__Brief__
Can you write out every line of the records below word for word, leaving out the pictures?

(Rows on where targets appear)
▬▬▬▬▬▬

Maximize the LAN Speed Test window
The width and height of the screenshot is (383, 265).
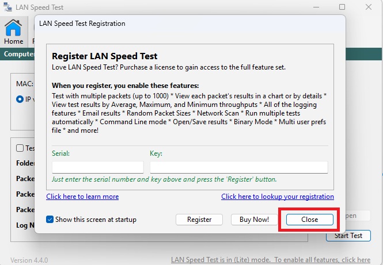pos(342,7)
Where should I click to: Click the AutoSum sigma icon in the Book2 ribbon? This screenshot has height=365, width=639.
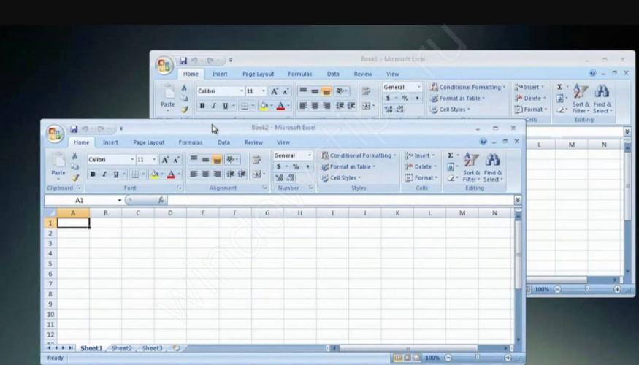coord(450,155)

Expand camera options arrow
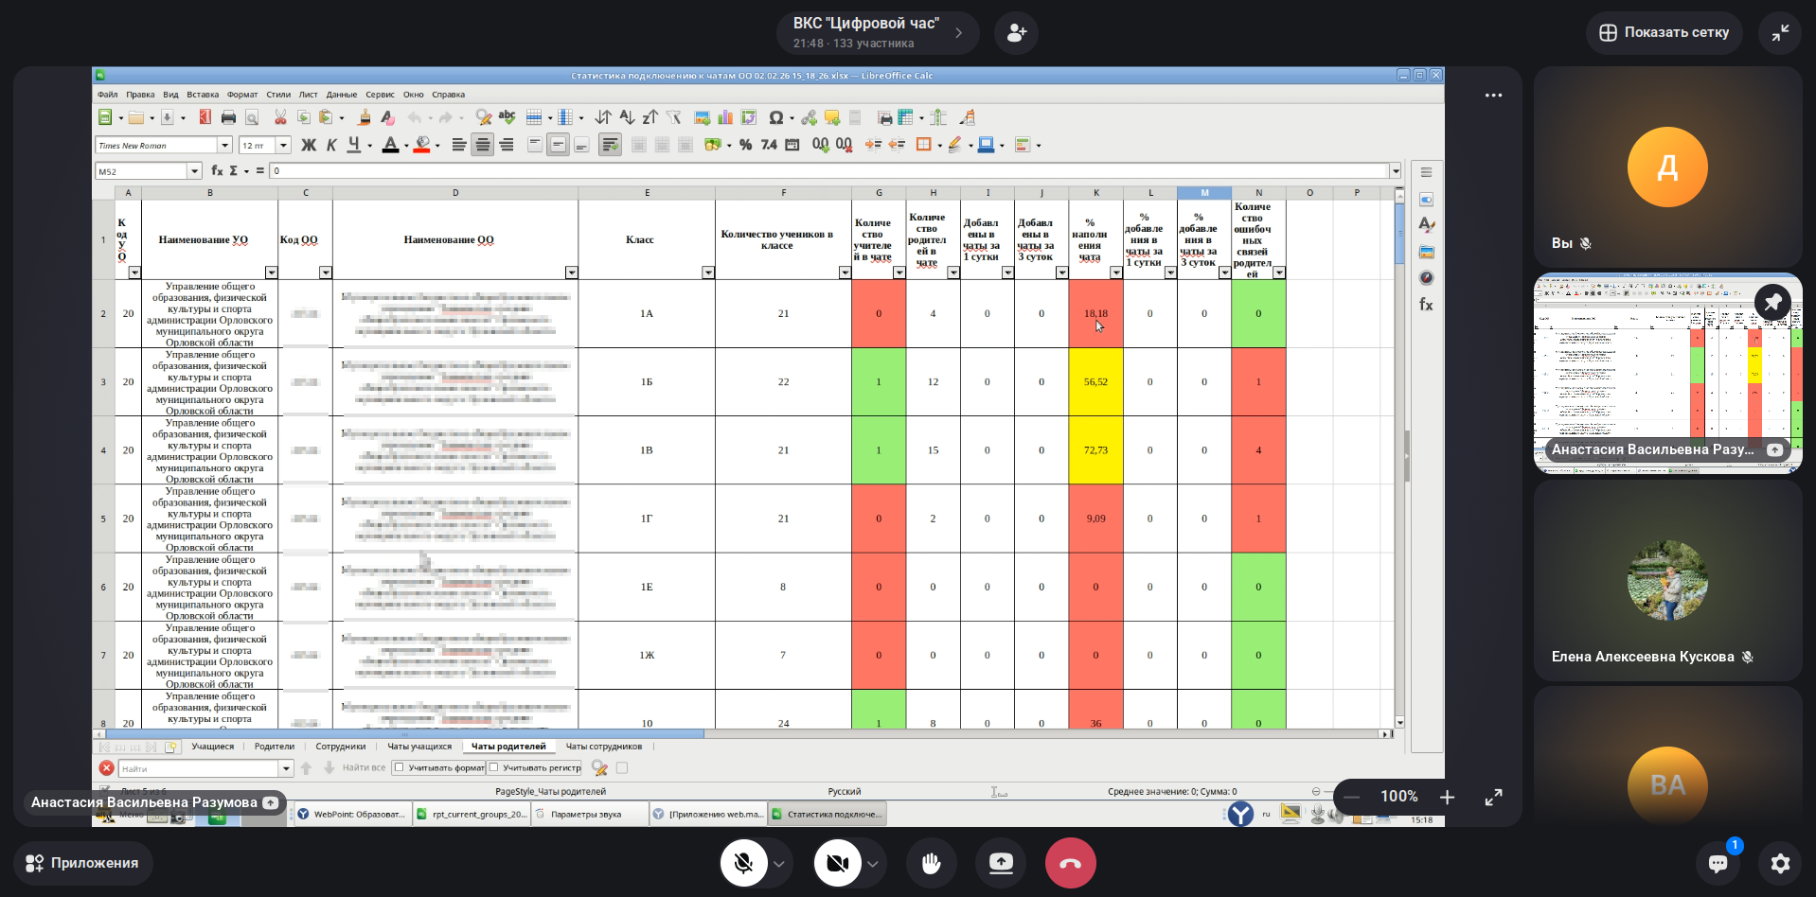[873, 863]
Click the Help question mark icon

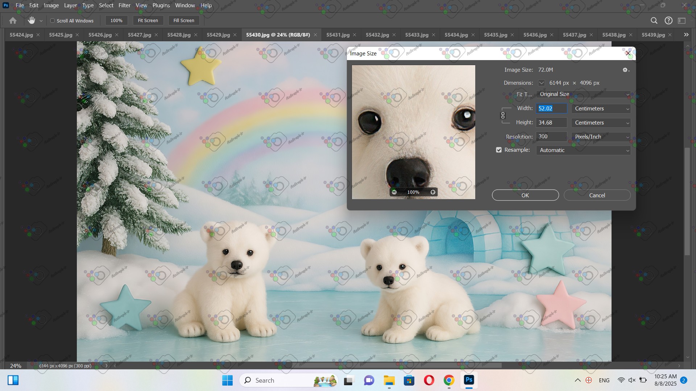(668, 21)
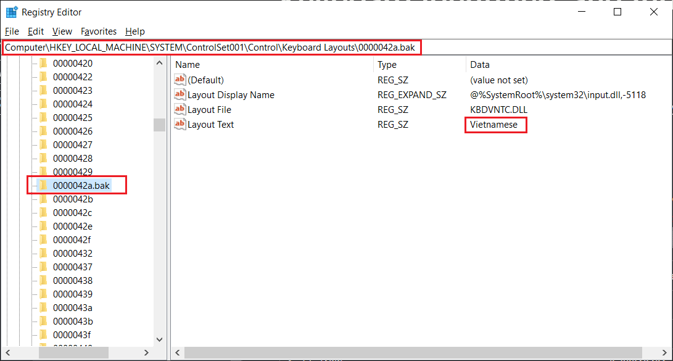Click the Registry Editor app icon in title bar

point(11,12)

▬▬▬▬▬▬

__Solution to the problem__
Maximize the LAN Speed Test window
The width and height of the screenshot is (383, 265).
pos(342,7)
Where should I click to: Click the AutoSum sigma icon in the Book2 ribbon? This screenshot has height=365, width=639.
coord(450,155)

Expand camera options arrow
[873, 863]
Click the Help question mark icon

(668, 21)
Click the Registry Editor app icon in title bar

point(11,12)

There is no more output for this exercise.